More About the Author

Victor Davis Hanson is Professor of Greek and Director of the Classics Program at California State University, Fresno. He is the author or editor of many books, including Who Killed Homer? The Demise of Classical Education and the Recovery of Greek Wisdom (with John Heath, Free Press, 1998), and The Soul of Battle (Free Press, 1999). In 1992 he was named the most outstanding undergraduate teacher of classics in the nation.

Customer Reviews

Most Helpful Customer Reviews

78 of 82 people found the following review helpful By Susan Paxton on June 4, 2002
Format: Paperback
The series of Cassell's History of Warfare, edited by John Keegan, started coming out a couple of years ago in an oversized hardback format encrusted with graphics and large type in the style of the age. Thank God that Cassell has reissued Victor Davis Hanson's excellent contribution in this new compact trade paperback format. Most of the illustrations are gone, the remaining ones are well chosen, and compared with the hardback version I believe that all of the maps have been retained. In addition, the book is really well bound and promises to hold up.
Hanson, for those who somehow have missed him until now, is a professor of Classics at California State and also is a part time farmer, both of which have contributed to his writing as a military historian.
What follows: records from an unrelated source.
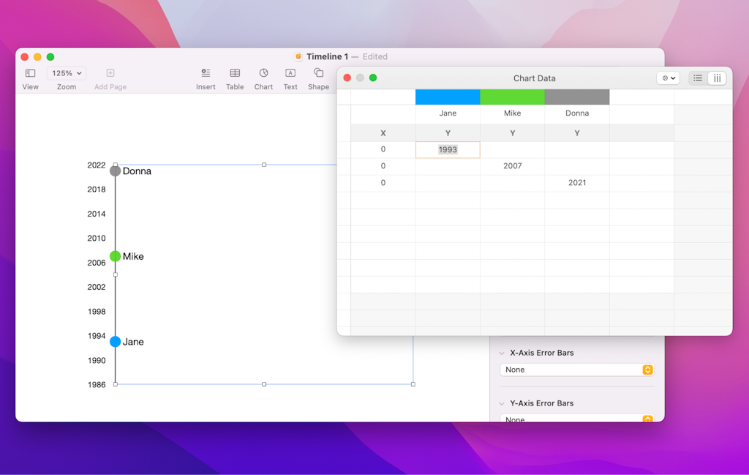Add a text box using the Text icon
The height and width of the screenshot is (475, 749).
(290, 74)
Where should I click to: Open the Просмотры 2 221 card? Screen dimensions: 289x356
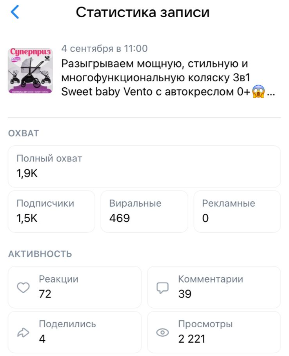point(214,332)
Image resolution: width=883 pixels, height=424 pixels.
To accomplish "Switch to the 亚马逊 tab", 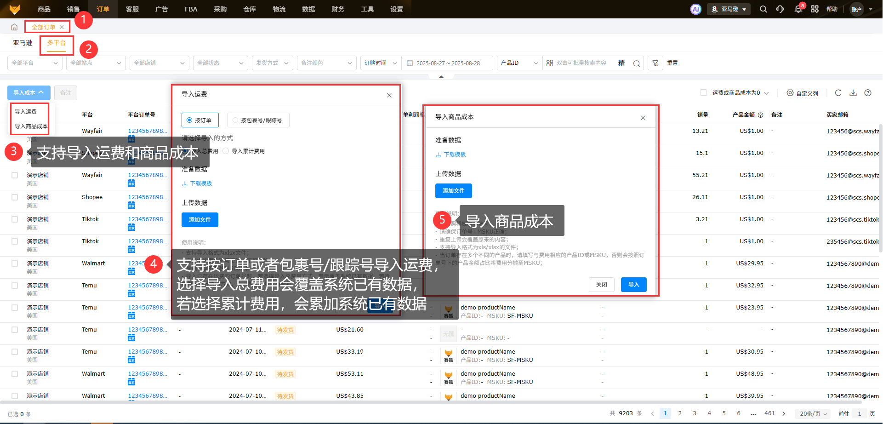I will click(23, 43).
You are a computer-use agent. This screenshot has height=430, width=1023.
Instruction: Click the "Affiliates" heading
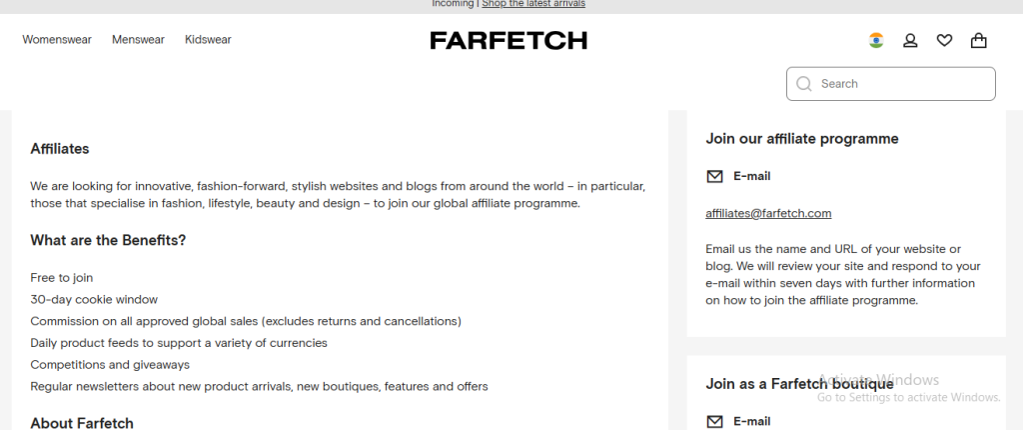pos(60,149)
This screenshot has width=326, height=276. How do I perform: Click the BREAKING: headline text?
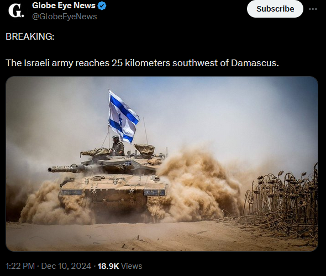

As a classicist, Hanson is well versed in the sources in their original Greek, and as a farmer he understands how agriculture affected the experience of the Greeks at war. For it was the farmers of the early Greek polis who developed modern western warfare. Unlike other cultures, the Greek farmers couldn't afford to support professional armies or hire mercenaries, and they couldn't spend a great deal of time away from their farms campaigning. The Greek way of war was to gather up the militia, which comprised all the able bodied men of property who could afford the armor and equipment of a hoplite, march out to a convenient flat field to meet the men of the polis they were warring with, and in a matter of hours, get it over with in quick, brutal, decisive battle.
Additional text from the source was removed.